The goal is to get an accuracy that is as high as possible. With long words, it is much easier. Focus on long words!
"natural pause" - compare this with the glottal stop. I am not sure how this will be implemented
- if there is a pause inside the word (I think that there should be a special phoneme for the glottal stop);
- if there is a pause between the words (I don't know how this problem can be handled; my current focus is not the recognition of utterances, only the recognition of single spoken words).
"Sufficient practice smooths things out" - my plan is to find bad training wav files with sam. The idea is to use confidence scores (I think that this value is delivered by Julius, but I don't know for sure) for the evaluation of the wav files that are used for the training of the speech model. If a wav file has a bad confidence score, then I can delete the specific file, and generate the speech model again. I hope that I find a way to make it work.
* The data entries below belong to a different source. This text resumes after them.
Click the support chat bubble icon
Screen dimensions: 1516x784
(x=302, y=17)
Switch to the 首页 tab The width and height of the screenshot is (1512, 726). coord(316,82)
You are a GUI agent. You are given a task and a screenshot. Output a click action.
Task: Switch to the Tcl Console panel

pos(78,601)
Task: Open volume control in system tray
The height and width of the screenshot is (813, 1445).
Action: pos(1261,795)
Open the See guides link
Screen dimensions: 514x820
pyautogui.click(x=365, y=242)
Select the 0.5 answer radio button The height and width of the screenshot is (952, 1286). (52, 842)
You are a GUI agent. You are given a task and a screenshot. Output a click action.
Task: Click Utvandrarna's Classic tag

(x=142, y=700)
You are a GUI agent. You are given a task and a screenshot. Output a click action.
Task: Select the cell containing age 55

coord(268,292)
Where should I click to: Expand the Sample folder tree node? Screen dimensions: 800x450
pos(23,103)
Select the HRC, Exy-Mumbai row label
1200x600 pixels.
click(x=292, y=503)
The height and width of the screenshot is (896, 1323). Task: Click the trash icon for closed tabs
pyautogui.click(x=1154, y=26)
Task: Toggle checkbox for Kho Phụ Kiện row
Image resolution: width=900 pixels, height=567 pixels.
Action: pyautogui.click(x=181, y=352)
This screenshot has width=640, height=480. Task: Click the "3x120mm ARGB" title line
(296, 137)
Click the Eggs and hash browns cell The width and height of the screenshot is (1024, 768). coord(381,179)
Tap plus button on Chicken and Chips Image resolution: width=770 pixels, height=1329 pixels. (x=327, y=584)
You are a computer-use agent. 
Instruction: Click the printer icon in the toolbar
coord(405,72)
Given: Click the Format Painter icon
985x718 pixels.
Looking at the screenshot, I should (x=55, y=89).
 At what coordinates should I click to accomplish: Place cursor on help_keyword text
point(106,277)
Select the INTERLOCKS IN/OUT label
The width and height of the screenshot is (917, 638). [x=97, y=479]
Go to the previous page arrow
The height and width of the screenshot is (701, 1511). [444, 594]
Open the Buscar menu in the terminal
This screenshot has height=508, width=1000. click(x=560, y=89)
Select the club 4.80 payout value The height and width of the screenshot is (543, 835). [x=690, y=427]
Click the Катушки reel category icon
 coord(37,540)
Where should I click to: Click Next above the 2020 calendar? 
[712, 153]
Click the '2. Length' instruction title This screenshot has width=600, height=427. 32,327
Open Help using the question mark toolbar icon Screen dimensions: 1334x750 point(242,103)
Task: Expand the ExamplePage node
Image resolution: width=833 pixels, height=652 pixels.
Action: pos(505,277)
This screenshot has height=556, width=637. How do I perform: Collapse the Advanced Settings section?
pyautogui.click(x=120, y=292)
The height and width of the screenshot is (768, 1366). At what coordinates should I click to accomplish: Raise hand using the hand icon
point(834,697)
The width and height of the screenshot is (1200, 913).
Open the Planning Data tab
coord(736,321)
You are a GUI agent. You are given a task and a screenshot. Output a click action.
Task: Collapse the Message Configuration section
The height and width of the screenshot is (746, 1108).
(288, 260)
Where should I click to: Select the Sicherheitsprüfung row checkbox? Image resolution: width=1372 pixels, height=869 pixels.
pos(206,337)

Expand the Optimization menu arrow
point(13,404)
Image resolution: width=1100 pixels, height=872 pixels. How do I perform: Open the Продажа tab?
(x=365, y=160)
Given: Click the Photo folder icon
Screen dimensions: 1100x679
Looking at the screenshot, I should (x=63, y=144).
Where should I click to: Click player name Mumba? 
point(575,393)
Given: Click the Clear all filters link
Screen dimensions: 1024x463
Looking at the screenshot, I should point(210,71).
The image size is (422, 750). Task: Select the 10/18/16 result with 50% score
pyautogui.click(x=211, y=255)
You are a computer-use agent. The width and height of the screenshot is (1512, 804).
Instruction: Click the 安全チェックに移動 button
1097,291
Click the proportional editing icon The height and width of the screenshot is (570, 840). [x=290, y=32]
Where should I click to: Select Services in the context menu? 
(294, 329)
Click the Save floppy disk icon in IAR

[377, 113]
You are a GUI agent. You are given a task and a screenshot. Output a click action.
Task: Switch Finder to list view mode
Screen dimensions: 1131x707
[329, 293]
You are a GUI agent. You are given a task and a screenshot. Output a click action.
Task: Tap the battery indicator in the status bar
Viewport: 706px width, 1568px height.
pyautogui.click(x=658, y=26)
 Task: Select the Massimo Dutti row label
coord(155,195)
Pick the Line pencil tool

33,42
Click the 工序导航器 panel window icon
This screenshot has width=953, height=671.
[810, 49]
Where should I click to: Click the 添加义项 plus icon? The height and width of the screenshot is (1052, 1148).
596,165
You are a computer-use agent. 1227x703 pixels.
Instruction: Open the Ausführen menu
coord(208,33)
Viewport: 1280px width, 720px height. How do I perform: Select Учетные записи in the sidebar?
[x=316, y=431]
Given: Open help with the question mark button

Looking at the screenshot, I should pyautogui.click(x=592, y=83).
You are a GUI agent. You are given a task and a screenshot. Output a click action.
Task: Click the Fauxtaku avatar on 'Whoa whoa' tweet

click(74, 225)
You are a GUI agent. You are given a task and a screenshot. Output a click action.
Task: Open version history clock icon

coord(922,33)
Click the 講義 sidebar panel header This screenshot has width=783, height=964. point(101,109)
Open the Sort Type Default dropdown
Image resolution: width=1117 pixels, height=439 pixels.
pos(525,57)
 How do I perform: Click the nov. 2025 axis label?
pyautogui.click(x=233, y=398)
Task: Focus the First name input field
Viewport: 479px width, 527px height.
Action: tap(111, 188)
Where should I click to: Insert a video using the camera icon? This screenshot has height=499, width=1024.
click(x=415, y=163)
"not to be able to help with the German" - that is no problem. What is your native language? If it is English, then you could first install simon, and then import VoxForgeDict. I would like to know: how do you feel when you use simon for training/recognition?
For example, I would like to have an English pronunciation dictionary that doesn't use only capitalized letters (like VoxForgeDict).
So you are using Sennheiser PC131. That should be totally sufficient for good recognition results. Why don't you try to test your wav files with sam that you have recorded with your Sennheiser headset?
Ralf, I understand there is no shortage of long words in the German language!
Using long words is one approach, but since with short words the errors are minimal, I have found that having my dialog manager isolate and remember words which give problems and then ask me to practice them with more prompts makes great strides towards reliable recognition.
One technique I have used is to identify duplicate lists of words that mean the same thing. For example ONE, TWO, ZERO as one set, with ONE-ONLY, TWO-ONES, ZERO-NONE as another set where each of the hyphenated words is declared as a special word in the lexicon. Since both sets translate into the same concept as a final product, {1,2,0}, if my dialog manager detects unusually high errors for one word then I can switch that word to the more time-consuming but more recognizable alternative with no change to code or grammar by just saying it. But if the short word offers no problems then I use it.
I wish you luck using the Julius scores. My own experience has been very confusing. I have frequently seen better scores associated with incorrectly identified words than correctly identified. I have yet to sort out a pattern I can fit into my DM reliably.
I will try to follow up on your other suggestions when I can.